Soon after this letter, I find on
the council-books:—
“Ordered, That sixty copies
of the Greenwich Observations, last published, be
retained as presents, and that the rest be delivered
to the Astronomer Royal.”
It is difficult to be sure of a negative
fact, but in searching many volumes of the Proceedings
of the Council, I have not discovered any revocation
of this order, and I believe none exists. This
is confirmed by the circumstance of the Council at
the present day receiving precisely the same number
of copies as their predecessors, and I believe that
in fact they do not know the authority on which the
right to those sixty rests.
Supposing this order unrevoked, it
was clearly meant to be left to the discretion of
the Council, to order such a number to be reserved,
“from time to time,” as the demands of
science might require. When, therefore, they
found that the number of sixty copies was insufficient,
they ought to have directed the printer to send them
a larger number; but when they found out the purpose
to which the Astronomer Royal applied them, they ought
immediately to have ordered nearly the whole impression,
in order to prevent this destruction of public property.
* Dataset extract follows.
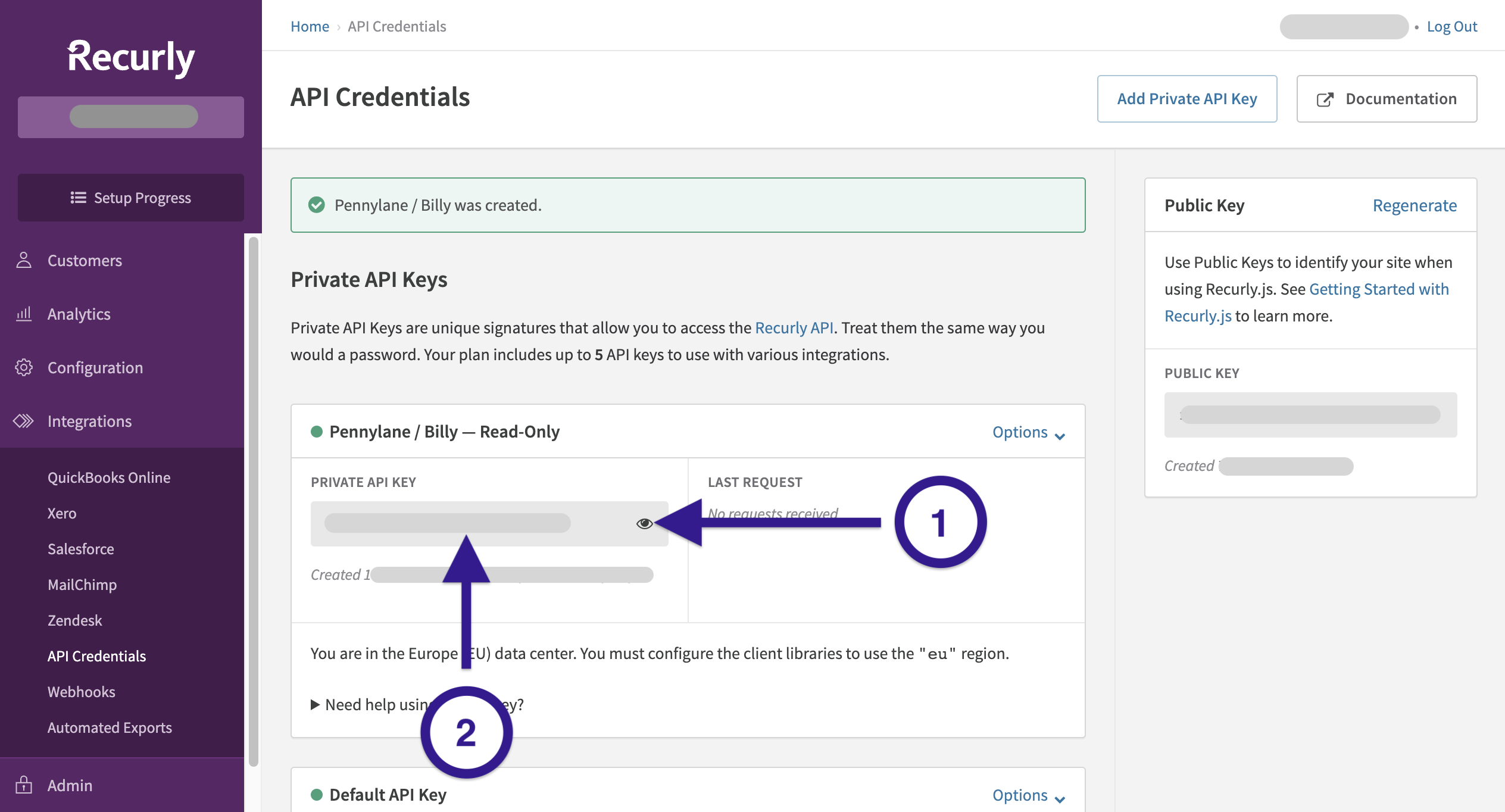Click the external link icon on Documentation
The height and width of the screenshot is (812, 1505).
pos(1325,99)

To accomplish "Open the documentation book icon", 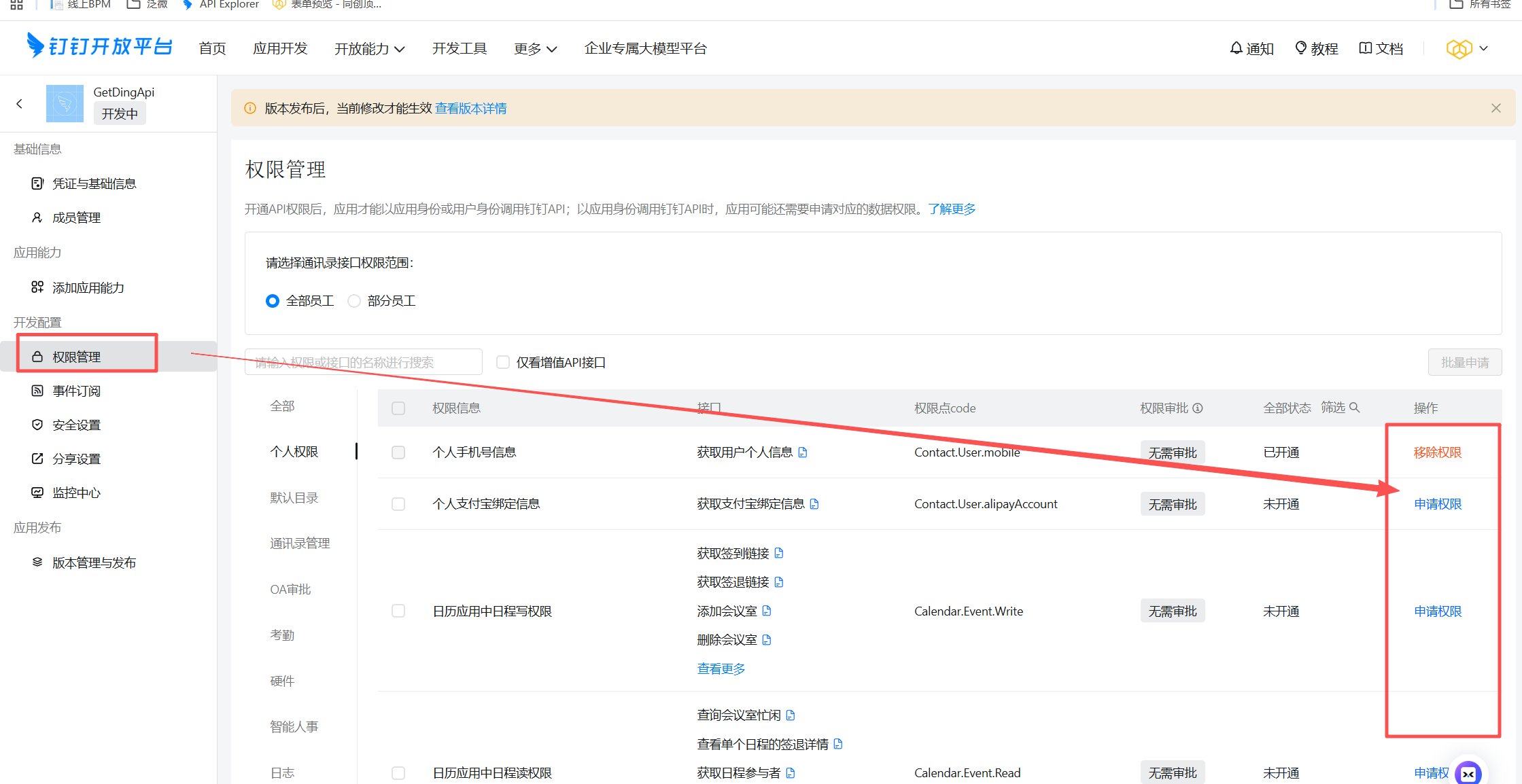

If, on the other hand, the above order is revoked,
and we really have no right to more than sixty copies;
then, on discovering the Observations in their progress
towards pasteboard, it was the duty of the Council
of the Royal Society, as visitors of the Royal Observatory,
immediately to have represented to Government the evil
of the arrangement, and to have suggested, that if
the Astronomer Royal have the right, it would be expedient
to commute it for a liberal compensation.
Whichever be the true view of the
case, they have taken no steps on the subject; and
I cannot help expressing my belief, that the President
and Council were induced to be thus negligent of the
interests of science, from the fear of interfering
with the perquisites of the Astronomer Royal.
It is, however, but justice to observe,
that the injury already done to science, by the conversion
of these Observations into pasteboard, is not so great
as the public might have feared. Mr. Pond, than
whom no one can be supposed better acquainted with
their value, and whose right to judge no man can question,
has shown his own opinion to be, that his reputation
will be best consulted by diminishing the extent of
their circulation.
Before I quit the subject of the Royal
Observatory, on which much might be said, I will just
refer to the report by a Committee of the Royal Society
that was made relative to it, some years since, and
which, it is imagined, is a subject by no means grateful
to the memory of any of the parties concerned in it.
My object is to ascertain, whether any amendments
have taken place in consequence. To one fact
of considerable importance, I was myself a witness,
when I was present officially at a visitation.
At that time, no original observations made at the
transit instrument were ever preserved. Had
I not been an eye witness of the process of an observation,
I should not have credited the fact.